The postprocessing steps ensure accurate transcript quantification and further refinement of RNA-seq data. These steps include alignment sorting and indexing with (SAMtools), removal of PCR duplicates using (Picard MarkDuplicates), assessment of genome coverage with (BEDtools genomecov), and transcript assembly and quantification with (StringTie). These tools collectively enable enhanced accuracy in downstream analyses, such as differential expression or transcript isoform identification.

SAMtools

SAMtools is a collection of tools for working with SAM and BAM alignment files. Many downstream analysis steps require the alignments to be either sorted, indexed or converted from SAM to BAM and SAMtools can execute all these operations quickly. The different functions of SAMtools are seperated into their own nodes so the operations for a specific pipeline can be used independently.

Tool used SAMtools

SAMtools sort

The sort node will sort alignments in a given BAM file by their genome (or transcriptome) coordinates. A reference can be supplied in which case entries will be sorted by their coordinates in the reference instead. Specifying a reference will cause the sorted BAM to not be compatible with the SAMtools index node where it will behave like an unsorted BAM. The output BAM file will keep the input BAMs metadata.

Input:

  • Bam Files: List of alignments to be sorted.

Input Parameters:

  • Reference: (optional) Fasta file containing a reference for an alternative sort order.

Output

  • Sorted Bams: List of sorted alignments.

SAMtools index

Creates an index for fast random access of alignments in the corredponding BAM file.

Input:

  • Bam Files: List of sorted alignments.

[Extracted entries]:
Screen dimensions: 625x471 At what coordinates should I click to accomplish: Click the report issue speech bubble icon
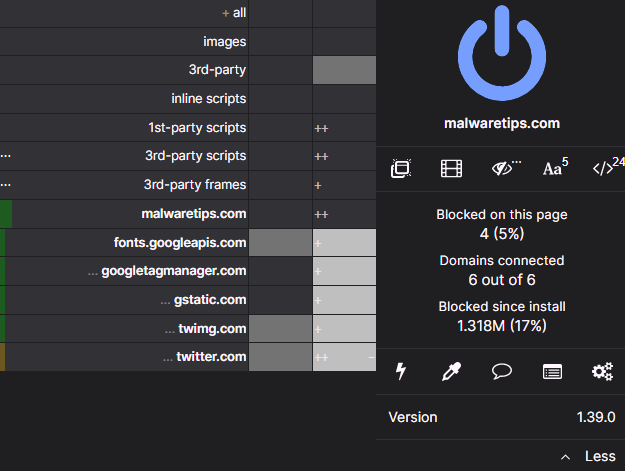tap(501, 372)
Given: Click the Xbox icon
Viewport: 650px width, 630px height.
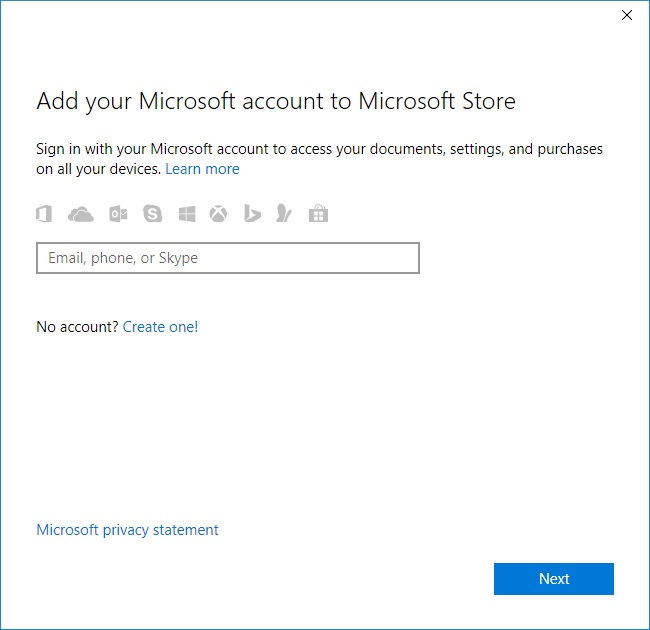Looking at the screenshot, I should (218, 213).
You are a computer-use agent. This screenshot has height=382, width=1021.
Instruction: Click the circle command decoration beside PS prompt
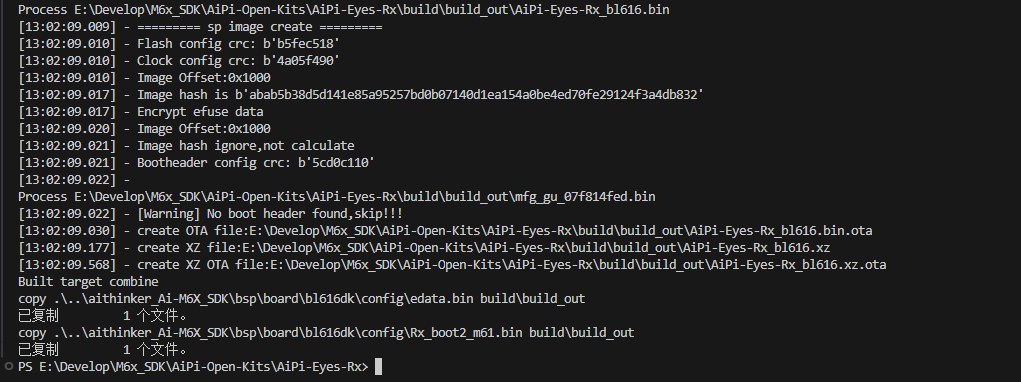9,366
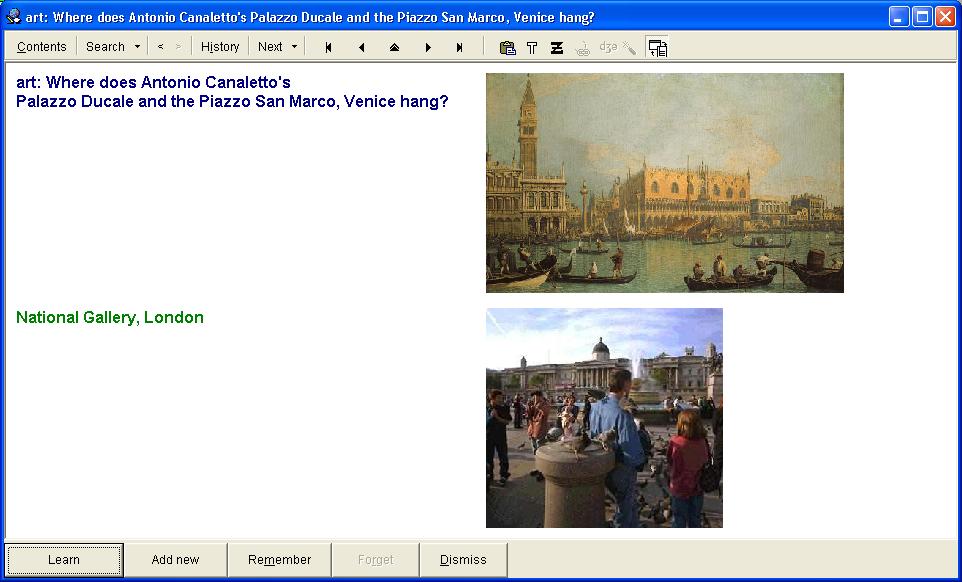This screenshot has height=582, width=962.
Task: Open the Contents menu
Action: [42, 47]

[Tasks and exercises]:
1. In the RNA-seq postprocessing passage, rewrite the part from "SAMtools is a" to "to be sorted.", replacing "reference" with "reference genome".
2. Which tools does the RNA-seq postprocessing passage name in parentheses in its opening paragraph?
The items were taken from a different source than the passage on RNA-seq postprocessing.

[Responses to the exercise]:
1.
SAMtools is a collection of tools for working with SAM and BAM alignment files. Many downstream analysis steps require the alignments to be either sorted, indexed or converted from SAM to BAM and SAMtools can execute all these operations quickly. The different functions of SAMtools are seperated into their own nodes so the operations for a specific pipeline can be used independently.

Tool used SAMtools

SAMtools sort

The sort node will sort alignments in a given BAM file by their genome (or transcriptome) coordinates. A reference genome can be supplied in which case entries will be sorted by their coordinates in the reference genome instead. Specifying a reference genome will cause the sorted BAM to not be compatible with the SAMtools index node where it will behave like an unsorted BAM. The output BAM file will keep the input BAMs metadata.

Input:

  • Bam Files: List of alignments to be sorted.

2. SAMtools, Picard MarkDuplicates, BEDtools genomecov, StringTie